| Source document |
====

Let’s allow international visitors to receive vaccines while they are in Hawaii. Places like New York, Alaska and even Guam already are promoting themselves as destinations where tourists can receive the vaccine.
While anyone who wants a vaccine here can now get one, the vaccine rollout in markets like Japan and Korea is slow and I’m certain people would probably love to come to Hawaii to get vaccinated.
Also, Korea allows fully vaccinated people to bypass the travel quarantine when they return home, making vaccine tourism even more viable.
This move to publicly open vaccination to international visitors will help bring back our higher-spending Asian visitors. Hawaii would do well to follow the model of other parts of the U.S. and market ourselves as a destination where international tourists can get vaccinated for COVID-19.
Don’t blame vacation rentals for tourism ills
I was elated to read Margaret Aurand’s article (“Allow vacation rental hosts to survive,” Star-Advertiser, Island Voices, June 30), calling for an end to city interference in a property owner’s right to rent and Ordinance 19-18.
All of this vacation rental controversy is caused by the Hawaii Tourism Authority (HTA), as it is threatened by local residents taking their profits.
The truth is, vacation rentals have less of an impact in residential communities than long-term renters. Tourists are out all day and come home to eat and sleep for the next day’s adventure. They spend money in local shops and eat in neighborhood restaurants. If at all, they use one vehicle.
The fact is, many tourists want a local experience and want to avoid Waikiki at all costs. They want nothing to do with crowds, let alone the crime and violence that plague Waikiki.
Stop trying to frame property owners for the ills of tourism. The state learned nothing over the past year and has done less to mitigate tourism’s negative effects.
Merrie Monarch brings ‘Olelo Hawai‘i to fore
The Merrie Monarch Festival, shown on at least one local television channel, was a huge triumph on many fronts: brilliant cinematography in post-pandemic untested waters, a new terrain, multiple technical challenges, particularly with storytelling, seamlessly told, seamlessly put together, brilliantly choreographed.
But in one respect over all else, it was a huge, brilliant triumph for ‘Olelo Hawai‘i, the Hawaiian language: a great gift to this and future generations of Hawaiians, and a substantial contribution to, and replenishment of, a very important part of Hawaiian intergenerational equity.
Democrats oust statues of Democrats at Capitol
All Democrats of the House of Representatives approved a bill that would remove from the U.S. Capitol three statues of founders and early leaders of their own party (“House vote targets controversial statues,” Star-Advertiser, June 30).

====

[Saved entries]

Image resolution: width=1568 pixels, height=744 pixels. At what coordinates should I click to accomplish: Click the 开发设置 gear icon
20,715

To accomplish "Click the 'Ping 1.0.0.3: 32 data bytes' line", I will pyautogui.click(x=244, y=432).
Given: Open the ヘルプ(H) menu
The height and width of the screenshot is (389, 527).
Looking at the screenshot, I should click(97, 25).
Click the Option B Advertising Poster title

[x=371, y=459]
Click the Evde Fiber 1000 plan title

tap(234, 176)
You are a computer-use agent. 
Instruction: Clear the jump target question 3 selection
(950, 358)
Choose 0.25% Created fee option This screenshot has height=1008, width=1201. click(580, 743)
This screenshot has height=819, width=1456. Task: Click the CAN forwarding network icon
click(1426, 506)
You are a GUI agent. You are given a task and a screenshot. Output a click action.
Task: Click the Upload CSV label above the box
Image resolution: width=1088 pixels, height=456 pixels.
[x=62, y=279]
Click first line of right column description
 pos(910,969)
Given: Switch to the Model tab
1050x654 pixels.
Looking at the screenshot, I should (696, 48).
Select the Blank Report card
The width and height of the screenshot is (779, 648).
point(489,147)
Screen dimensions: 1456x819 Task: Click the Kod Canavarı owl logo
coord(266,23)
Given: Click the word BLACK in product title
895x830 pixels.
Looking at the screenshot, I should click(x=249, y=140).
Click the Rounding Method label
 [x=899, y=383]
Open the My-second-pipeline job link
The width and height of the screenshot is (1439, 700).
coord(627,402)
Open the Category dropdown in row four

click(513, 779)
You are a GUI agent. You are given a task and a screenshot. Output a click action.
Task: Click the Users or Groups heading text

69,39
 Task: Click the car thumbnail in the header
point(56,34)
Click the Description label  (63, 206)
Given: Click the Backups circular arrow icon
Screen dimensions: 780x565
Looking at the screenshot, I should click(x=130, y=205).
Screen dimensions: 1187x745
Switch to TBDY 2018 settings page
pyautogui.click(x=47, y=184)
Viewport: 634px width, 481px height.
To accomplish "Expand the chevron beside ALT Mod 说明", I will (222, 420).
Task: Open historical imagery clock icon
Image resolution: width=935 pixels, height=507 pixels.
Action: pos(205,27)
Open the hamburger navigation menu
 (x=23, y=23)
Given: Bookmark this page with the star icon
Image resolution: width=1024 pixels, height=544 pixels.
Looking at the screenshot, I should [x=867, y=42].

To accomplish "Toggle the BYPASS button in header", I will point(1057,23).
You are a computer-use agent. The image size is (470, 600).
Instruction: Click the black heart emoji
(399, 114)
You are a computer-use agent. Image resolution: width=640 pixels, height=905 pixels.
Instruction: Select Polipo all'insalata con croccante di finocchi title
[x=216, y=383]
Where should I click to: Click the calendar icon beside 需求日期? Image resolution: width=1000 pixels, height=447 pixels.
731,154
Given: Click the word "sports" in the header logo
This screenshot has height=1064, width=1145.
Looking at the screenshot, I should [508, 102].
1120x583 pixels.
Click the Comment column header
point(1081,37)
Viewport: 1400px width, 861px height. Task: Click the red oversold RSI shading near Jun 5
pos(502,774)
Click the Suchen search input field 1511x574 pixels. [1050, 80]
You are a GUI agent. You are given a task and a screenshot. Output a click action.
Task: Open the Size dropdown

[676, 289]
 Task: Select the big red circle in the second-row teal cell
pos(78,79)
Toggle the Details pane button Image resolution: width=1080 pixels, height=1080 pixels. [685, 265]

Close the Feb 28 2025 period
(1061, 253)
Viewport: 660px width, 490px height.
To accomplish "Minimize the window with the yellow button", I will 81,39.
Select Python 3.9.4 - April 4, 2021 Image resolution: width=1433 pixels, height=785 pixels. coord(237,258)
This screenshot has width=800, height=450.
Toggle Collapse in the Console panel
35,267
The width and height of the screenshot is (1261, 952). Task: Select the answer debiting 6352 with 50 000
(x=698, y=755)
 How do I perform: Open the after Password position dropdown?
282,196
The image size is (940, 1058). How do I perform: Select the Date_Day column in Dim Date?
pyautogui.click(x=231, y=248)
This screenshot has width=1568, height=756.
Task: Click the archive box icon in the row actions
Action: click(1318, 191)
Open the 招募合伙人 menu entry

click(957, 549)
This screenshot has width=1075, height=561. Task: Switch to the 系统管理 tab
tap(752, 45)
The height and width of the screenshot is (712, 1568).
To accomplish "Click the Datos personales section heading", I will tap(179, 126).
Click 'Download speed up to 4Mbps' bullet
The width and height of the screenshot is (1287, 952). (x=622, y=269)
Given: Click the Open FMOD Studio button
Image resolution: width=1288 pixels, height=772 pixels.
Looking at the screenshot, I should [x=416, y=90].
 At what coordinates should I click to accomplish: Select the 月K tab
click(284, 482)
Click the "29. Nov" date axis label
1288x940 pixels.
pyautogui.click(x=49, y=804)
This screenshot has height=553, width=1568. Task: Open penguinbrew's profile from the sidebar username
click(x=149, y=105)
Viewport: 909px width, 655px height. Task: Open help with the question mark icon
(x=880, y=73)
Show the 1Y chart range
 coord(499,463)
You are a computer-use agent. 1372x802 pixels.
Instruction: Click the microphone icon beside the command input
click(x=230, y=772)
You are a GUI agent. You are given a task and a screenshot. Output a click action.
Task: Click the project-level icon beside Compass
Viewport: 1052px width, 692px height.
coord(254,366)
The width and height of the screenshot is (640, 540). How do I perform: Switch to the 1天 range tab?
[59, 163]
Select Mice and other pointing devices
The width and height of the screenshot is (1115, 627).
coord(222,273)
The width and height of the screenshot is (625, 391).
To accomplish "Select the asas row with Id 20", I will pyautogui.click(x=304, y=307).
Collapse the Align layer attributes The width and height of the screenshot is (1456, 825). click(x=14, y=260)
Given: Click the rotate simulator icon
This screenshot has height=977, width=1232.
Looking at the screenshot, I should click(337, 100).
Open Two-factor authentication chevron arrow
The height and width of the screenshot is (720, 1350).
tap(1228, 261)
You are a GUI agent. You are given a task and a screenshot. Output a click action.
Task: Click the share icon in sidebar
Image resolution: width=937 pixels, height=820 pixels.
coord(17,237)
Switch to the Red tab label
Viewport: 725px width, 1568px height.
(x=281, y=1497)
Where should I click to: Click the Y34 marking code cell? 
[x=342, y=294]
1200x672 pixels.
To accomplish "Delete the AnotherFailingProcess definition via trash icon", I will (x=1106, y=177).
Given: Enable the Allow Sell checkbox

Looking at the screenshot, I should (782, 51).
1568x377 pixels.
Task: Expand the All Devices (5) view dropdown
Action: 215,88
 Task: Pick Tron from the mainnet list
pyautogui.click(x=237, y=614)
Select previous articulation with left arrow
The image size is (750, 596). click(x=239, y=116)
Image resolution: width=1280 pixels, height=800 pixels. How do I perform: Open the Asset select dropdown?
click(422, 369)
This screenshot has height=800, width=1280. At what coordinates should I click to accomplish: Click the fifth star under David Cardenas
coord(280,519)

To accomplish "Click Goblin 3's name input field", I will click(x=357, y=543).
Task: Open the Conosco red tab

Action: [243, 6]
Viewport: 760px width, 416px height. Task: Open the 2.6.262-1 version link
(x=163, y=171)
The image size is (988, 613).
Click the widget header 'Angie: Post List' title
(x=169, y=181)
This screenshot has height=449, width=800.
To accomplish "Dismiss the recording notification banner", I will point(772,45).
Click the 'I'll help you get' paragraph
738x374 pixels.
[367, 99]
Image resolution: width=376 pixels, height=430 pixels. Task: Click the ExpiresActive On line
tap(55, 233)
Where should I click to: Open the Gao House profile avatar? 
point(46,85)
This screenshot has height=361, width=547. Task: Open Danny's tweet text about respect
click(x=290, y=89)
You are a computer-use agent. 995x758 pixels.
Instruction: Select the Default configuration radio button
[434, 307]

====

| Parts of the exercise |
- 1) Answer these questions about the letters to the editor:
(a) Which places does the vaccine letter say already promote themselves as destinations where tourists can receive the vaccine?
(b) Which organization does the vacation rental letter blame for the vacation rental controversy?
(c) For what language does the Merrie Monarch letter call the festival a huge, brilliant triumph?
- 2) Resume the letters to the editor after their final sentence, carrying on the letter about the statues at the U.S. Capitol.

| Results of the exercise |
- 1)
(a) New York, Alaska and Guam.
(b) The Hawaii Tourism Authority (HTA).
(c) ‘Olelo Hawai‘i, the Hawaiian language.

- 2)
First the Democratic Party will be erasing the history of its own role in slavery by removing the statue of former Chief Justice Roger Taney, who wrote the Dred Scott decision, which said that Blacks had been regarded as “beings of an inferior order.”
The second statue to be removed is of Jefferson Davis, a member of the Democratic Party and pro-slavery president of the Confederate States during the Civil War.
The third statue to be removed is that of Alexander Hamilton Stephens, a member of the Democratic Party, and pro-slavery vice president of the Confederate States.
All statues at the U.S. Capitol reflect American history and should remain in place, so everyone visiting that building will learn a part of our history, whether positive or negative.
Better pay could result in better legislators
I don’t get it. We want our state legislators to work hard, and not be beholden to special interests. However, we pay them $60,000 a year and $23 a day for working in special sessions. After taxes, who can live on that?
Everyone in Hawaii needs to work two full-time jobs just to be able to pay for their home, kids and other costs of living. Legislators are expected to have another job to supplement their income. But they can get called in for special sessions and committee meetings any time during the rest of the year. That puts a strain on their employers.
And they always have constituents who call year-round and expect immediate responses. So what kind of job can they get with those continuing legislative obligations?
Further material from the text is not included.